L’importance de l’épissage alternatif dans le cancer n’est plus à démontrer, il a même été proposé qu’une régulation aberrante de ce processus soit intégré aux caractéristiques du cancer telles que décrites par Douglas Hanahan et Robert Weinberg (416-418). Un point d’intérêt devient ainsi la régulation des facteurs d’épissage en amont de ces changements. Par exemple, plusieurs études ont démontré que le facteur d’épissage SRSF1 semble être surexprimé dans plusieurs types de cancers et que de nombreux transcrits d’ARNm sont affectés par son activité (419-421). Similairement, Tra2-β1 et SRSF3 sont deux autres facteurs dont l’expression est élevée dans le cancer (422-424). La régulation de ces facteurs dépasse cependant le simple niveau de leur expression, et des modifications post-traductionnelles peuvent influencer leur activité au même titre que ce qui est observé dans la majorité des voies de signalisation. Par exemple, la phosphorylation du domaine SR de SRSF1 par la kinase SRPK1, surexprimée dans certains cancers colorectaux, promeut l’inclusion de l’exon 3b dans le transcrit primaire de Rac1, générant une plus grande proportion de l’isoforme constitutivement active Rac1b (425, 426). Outre leur activité, la localisation intracellulaire de certains facteurs d’épissage est altérée suivant la phosphorylation de leur domaine SR par des

Contrôle de l’épissage alternatif par la voie MAP Kinase

À l’instar de tous les autres processus biologiques, le contrôle de l’épissage par ces facteurs dépend aussi de l’apport d’une signalisation intracellulaire. Considérant que plusieurs voies de signalisation, notamment celle des MAP Kinases, sont fortement activées dans le cancer, il va de soi que l’épissage alternatif risque d’être modulé de manière similaire par la signalisation en amont. Conséquemment, la compréhension du rôle des voies de signalisation dans le processus d’épissage alternatif a une importance capitale.

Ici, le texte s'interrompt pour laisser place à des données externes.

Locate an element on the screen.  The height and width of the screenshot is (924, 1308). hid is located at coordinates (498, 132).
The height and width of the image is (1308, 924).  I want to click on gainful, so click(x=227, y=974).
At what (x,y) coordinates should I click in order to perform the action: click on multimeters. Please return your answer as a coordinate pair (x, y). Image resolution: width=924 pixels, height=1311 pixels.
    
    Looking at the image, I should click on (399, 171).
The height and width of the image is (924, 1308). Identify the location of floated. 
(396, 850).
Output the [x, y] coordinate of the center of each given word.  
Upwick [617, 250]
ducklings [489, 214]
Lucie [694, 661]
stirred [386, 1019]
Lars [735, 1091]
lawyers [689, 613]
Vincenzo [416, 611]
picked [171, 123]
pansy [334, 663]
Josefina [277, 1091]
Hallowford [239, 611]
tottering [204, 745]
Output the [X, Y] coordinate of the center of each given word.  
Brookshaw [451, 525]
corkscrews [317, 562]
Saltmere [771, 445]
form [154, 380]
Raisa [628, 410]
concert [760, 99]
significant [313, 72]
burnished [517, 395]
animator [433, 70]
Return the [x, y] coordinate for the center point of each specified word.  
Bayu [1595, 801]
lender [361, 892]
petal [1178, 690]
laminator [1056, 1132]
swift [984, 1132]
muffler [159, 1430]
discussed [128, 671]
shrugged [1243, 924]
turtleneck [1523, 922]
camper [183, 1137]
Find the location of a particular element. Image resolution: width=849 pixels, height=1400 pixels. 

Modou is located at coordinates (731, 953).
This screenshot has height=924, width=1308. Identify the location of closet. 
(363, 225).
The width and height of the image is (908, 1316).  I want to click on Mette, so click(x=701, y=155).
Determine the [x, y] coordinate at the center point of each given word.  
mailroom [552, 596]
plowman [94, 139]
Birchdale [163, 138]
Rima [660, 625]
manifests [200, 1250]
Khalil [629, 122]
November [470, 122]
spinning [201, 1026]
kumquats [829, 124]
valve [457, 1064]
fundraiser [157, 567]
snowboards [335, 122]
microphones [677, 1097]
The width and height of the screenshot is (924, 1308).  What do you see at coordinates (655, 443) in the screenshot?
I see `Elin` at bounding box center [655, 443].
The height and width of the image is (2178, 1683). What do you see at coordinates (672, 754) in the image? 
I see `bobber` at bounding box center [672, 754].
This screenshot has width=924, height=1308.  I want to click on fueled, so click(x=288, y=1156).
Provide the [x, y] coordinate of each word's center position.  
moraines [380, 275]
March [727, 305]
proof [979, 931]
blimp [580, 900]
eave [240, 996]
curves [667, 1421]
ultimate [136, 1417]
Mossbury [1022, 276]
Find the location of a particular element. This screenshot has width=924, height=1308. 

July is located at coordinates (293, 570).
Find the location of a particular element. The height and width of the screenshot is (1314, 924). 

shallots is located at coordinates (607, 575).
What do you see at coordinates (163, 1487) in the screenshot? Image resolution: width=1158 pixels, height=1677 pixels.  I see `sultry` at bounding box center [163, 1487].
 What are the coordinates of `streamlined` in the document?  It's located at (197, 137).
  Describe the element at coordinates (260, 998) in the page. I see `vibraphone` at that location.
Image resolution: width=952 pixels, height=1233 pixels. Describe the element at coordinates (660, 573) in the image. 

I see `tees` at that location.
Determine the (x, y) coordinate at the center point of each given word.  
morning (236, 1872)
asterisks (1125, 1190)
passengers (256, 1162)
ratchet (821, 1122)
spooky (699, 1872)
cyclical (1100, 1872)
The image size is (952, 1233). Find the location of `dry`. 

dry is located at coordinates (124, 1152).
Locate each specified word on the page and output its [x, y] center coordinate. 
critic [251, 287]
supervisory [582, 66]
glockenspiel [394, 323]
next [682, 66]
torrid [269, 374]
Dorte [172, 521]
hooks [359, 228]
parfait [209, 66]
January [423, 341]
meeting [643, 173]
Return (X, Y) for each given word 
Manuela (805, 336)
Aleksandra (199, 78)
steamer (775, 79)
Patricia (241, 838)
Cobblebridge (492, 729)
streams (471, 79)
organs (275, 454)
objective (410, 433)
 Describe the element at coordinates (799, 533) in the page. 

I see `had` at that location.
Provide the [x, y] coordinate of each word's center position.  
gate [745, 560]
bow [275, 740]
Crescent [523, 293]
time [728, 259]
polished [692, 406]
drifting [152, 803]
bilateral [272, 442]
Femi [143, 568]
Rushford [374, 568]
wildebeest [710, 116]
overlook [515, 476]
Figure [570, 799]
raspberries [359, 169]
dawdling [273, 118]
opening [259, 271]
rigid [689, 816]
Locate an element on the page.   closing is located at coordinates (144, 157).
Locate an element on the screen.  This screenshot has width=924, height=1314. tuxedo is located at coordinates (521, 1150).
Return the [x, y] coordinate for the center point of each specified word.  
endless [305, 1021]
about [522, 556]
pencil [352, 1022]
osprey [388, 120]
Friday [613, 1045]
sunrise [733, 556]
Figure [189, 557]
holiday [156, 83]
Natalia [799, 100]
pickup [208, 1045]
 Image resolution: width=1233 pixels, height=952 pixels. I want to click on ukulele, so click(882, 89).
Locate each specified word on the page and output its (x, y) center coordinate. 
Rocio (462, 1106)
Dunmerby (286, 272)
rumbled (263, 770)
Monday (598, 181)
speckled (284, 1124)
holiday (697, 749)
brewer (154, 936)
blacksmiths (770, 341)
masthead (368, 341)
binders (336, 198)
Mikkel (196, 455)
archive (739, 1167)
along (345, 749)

Plusieurs substrats directs des kinases ERK1/2 ayant un rôle dans le processus d’épissage ont été identifiés au cours des années. Ceux-ci ont par ailleurs été traités à la section 1.3.3, de pair avec les fonctions associées. De manière plus indirecte, l’induction de la voie MAP Kinase impacte la phosphorylation de protéines SR via activation de la voie PI3K/Akt. Akt possède en effet plusieurs substrats liés à l’épissage alternatif dont hnRNP L, SRSF1, SRSF5 et SRSF7 (429-432). Ces modifications post-traductionnelles causent notamment l’épissage différentiel de la caspase 9 et de la kinase PKCβII. L’équipe de Xiang- Dong Fu a aussi élucidé un rôle plus large d’Akt, et par extension d’une activation de la voie MAP Kinase, dans le contrôle de l’épissage via la phosphorylation de SRPK1 (433). Akt induit l’autophosphorylation de SRPK1 suivant une stimulation à l’EGF, ce qui mène à la translocation nucléaire de SRPK1 et d’une phosphorylation accrue du domaine SR de nombreux facteurs d’épissage. Le mécanisme exact, indépendant de son activité kinase, selon lequel Akt stimule SRPK2 à s’autophosphoryler reste cependant inconnu. Un autre groupe a décrit une phosphorylation directe de la T492 de SRPK2 par Akt sur un autre résidu non conforme au motif accepté de phosphorylation, hypothèse qui a par la suite été rejetée et donc la kinase reste encore à ce jour inconnue (434). Par ailleurs, ce résidu n’est pas plus conforme au motif de phosphorylation de ERK1/2. Bien que les changements exacts de patrons d’épissage causés par ce mécanisme ne sont pas caractérisés en profondeur à ce jour, la

surexpression de SRPK1 et l’activation d’Akt ont été observées dans plusieurs types de cancer (432, 435-437).